### AVAILABLE DATA
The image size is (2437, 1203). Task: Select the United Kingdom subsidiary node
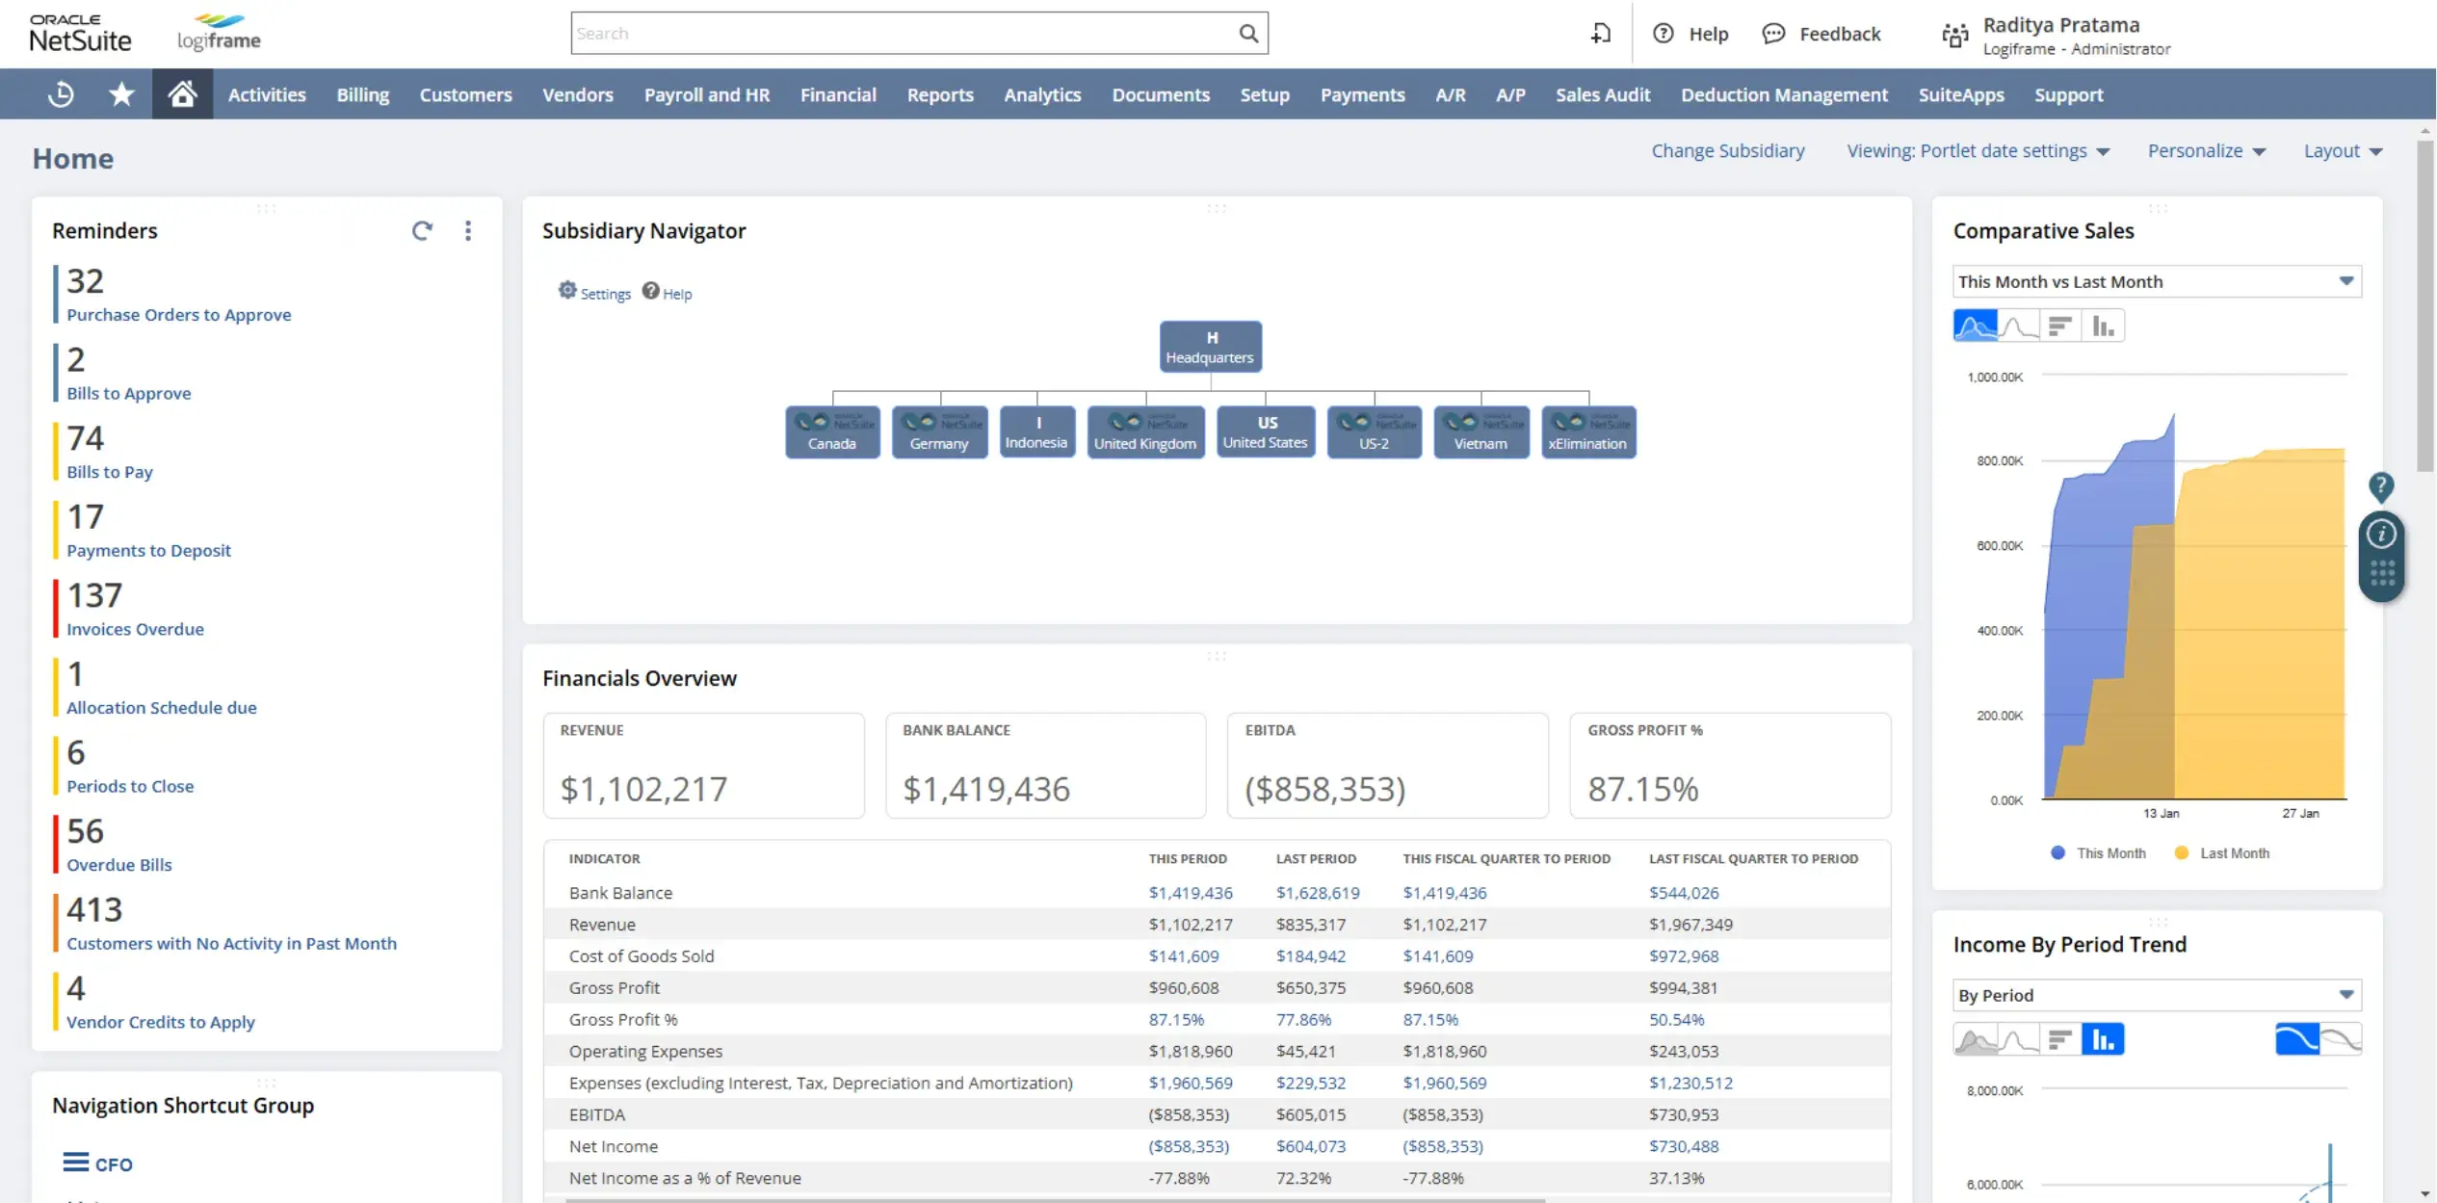(x=1145, y=432)
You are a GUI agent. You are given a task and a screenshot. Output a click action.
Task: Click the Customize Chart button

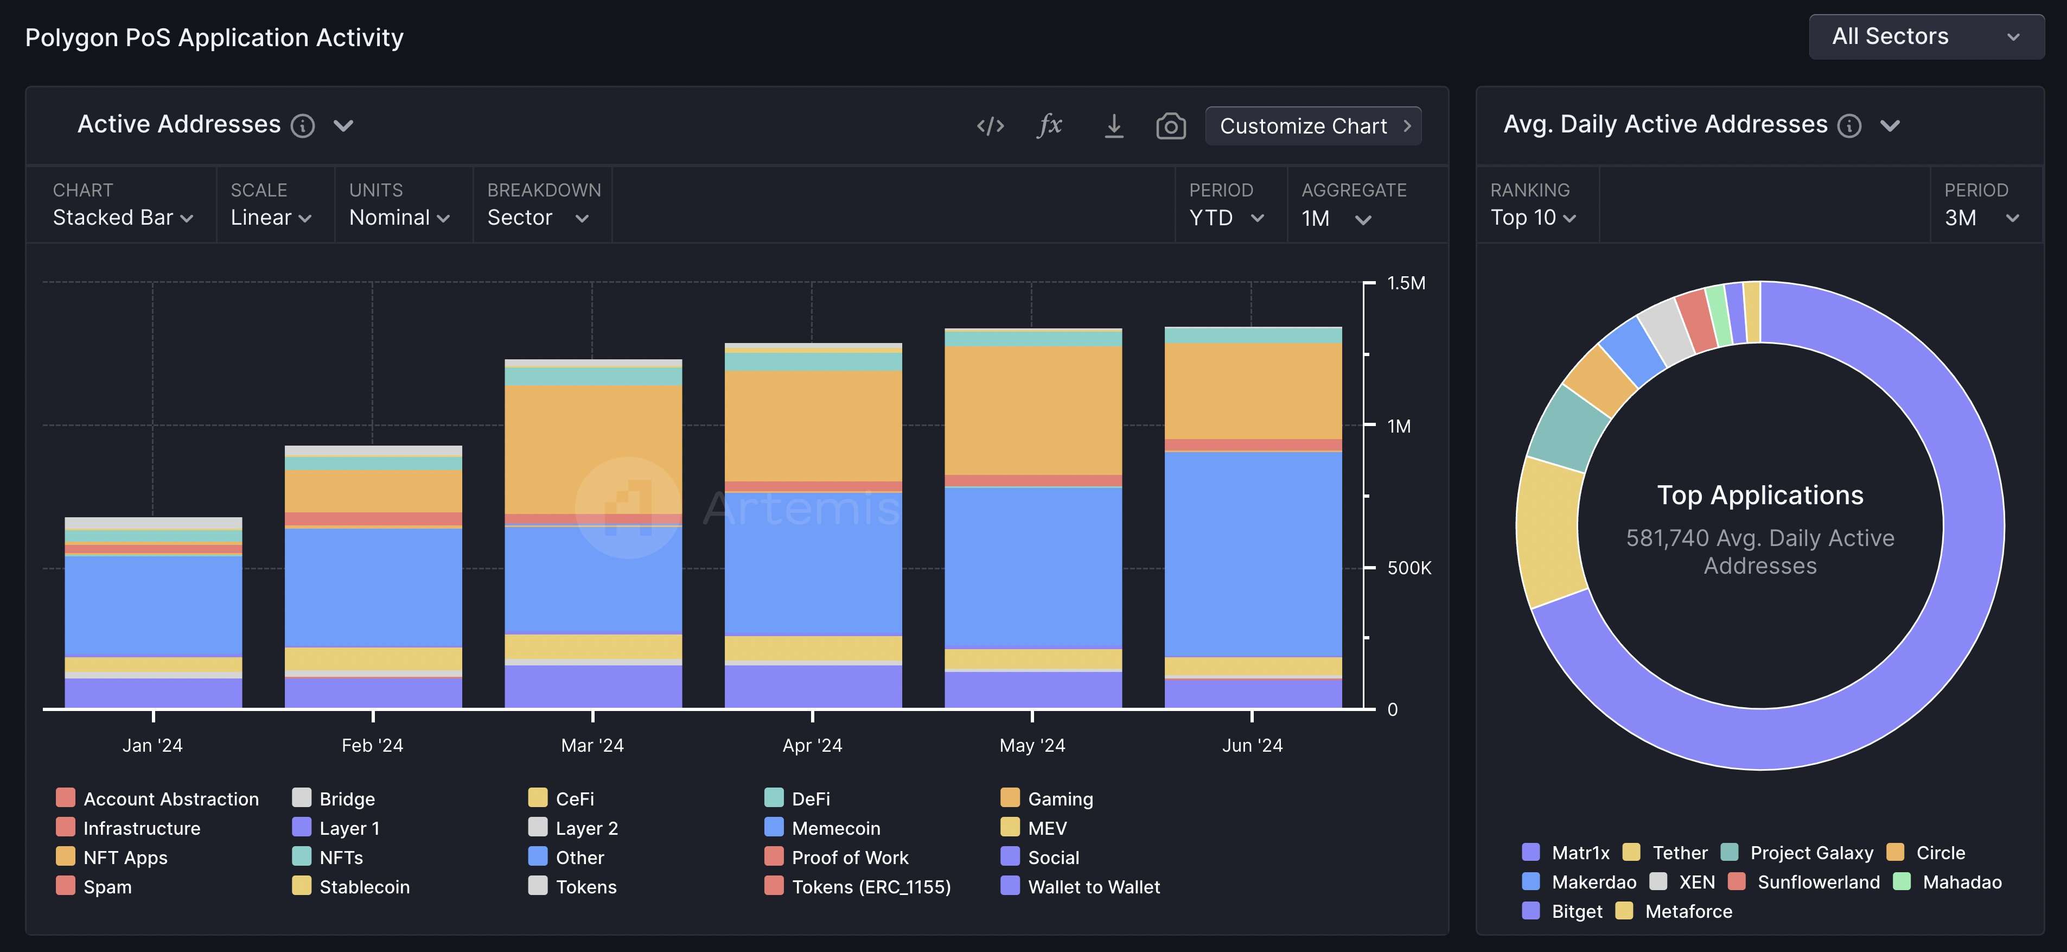pos(1313,126)
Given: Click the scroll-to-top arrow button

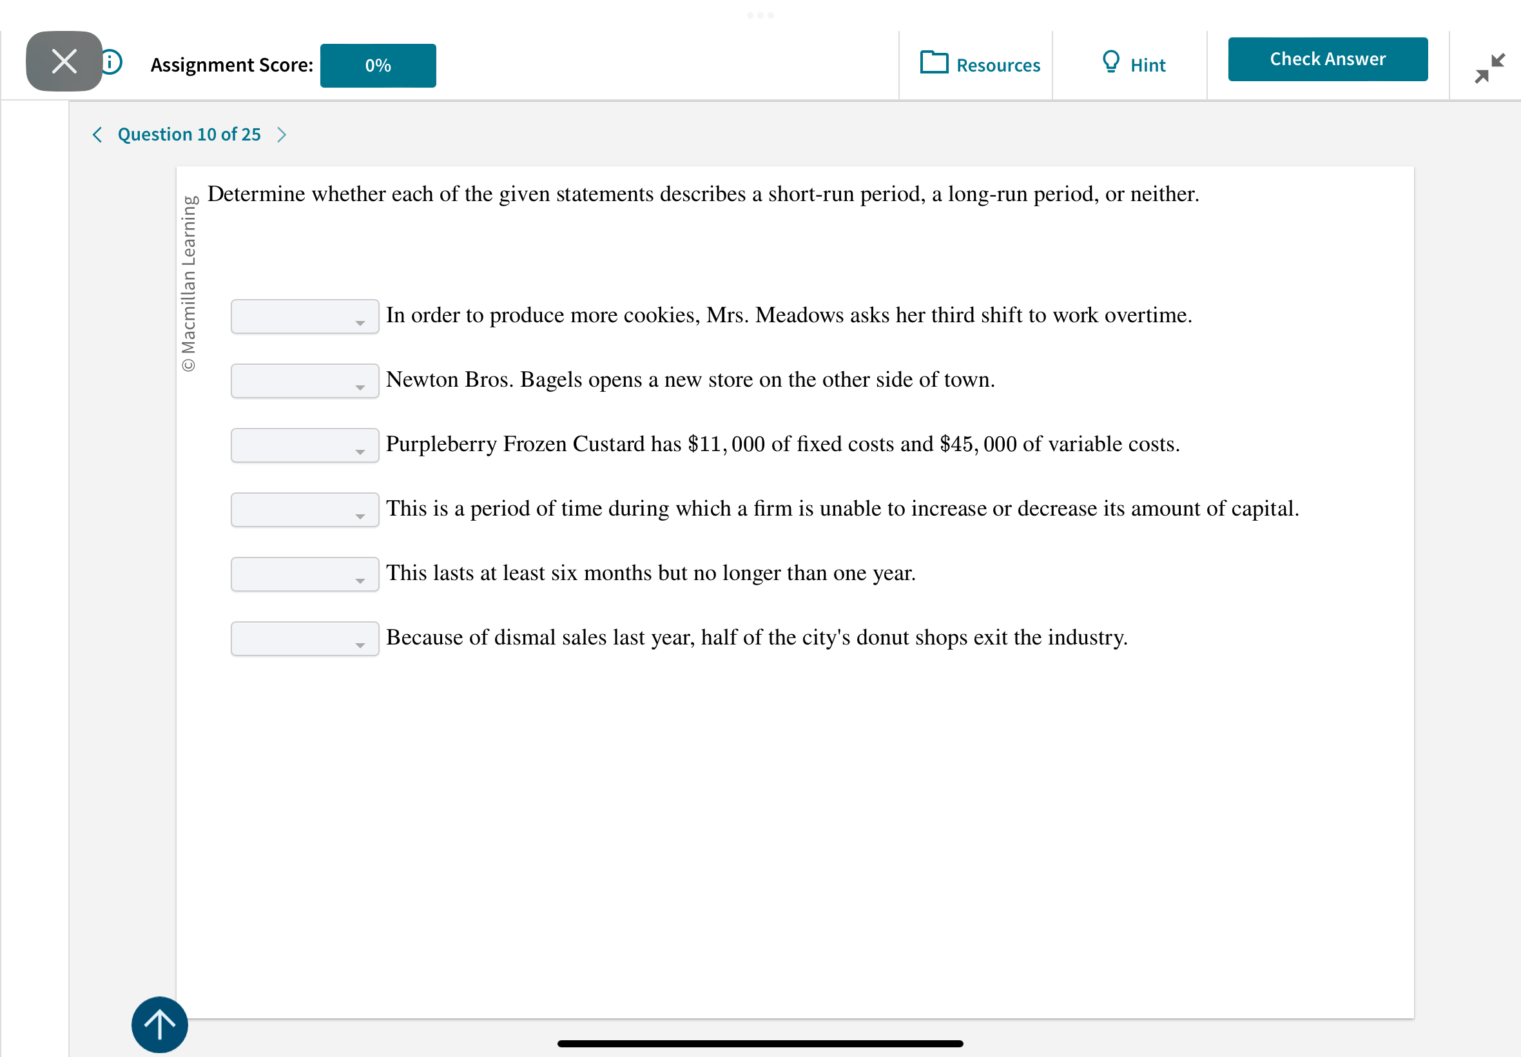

### WORK INSTRUCTION
All pictures should be dropped; the lines from the one containing "Task: Click the Customize Chart button" through the last line of the material are to be set down exactly.

### SOLUTION TO THE PROBLEM
Task: Click the Customize Chart button

pos(1313,126)
Given: Click the scroll-to-top arrow button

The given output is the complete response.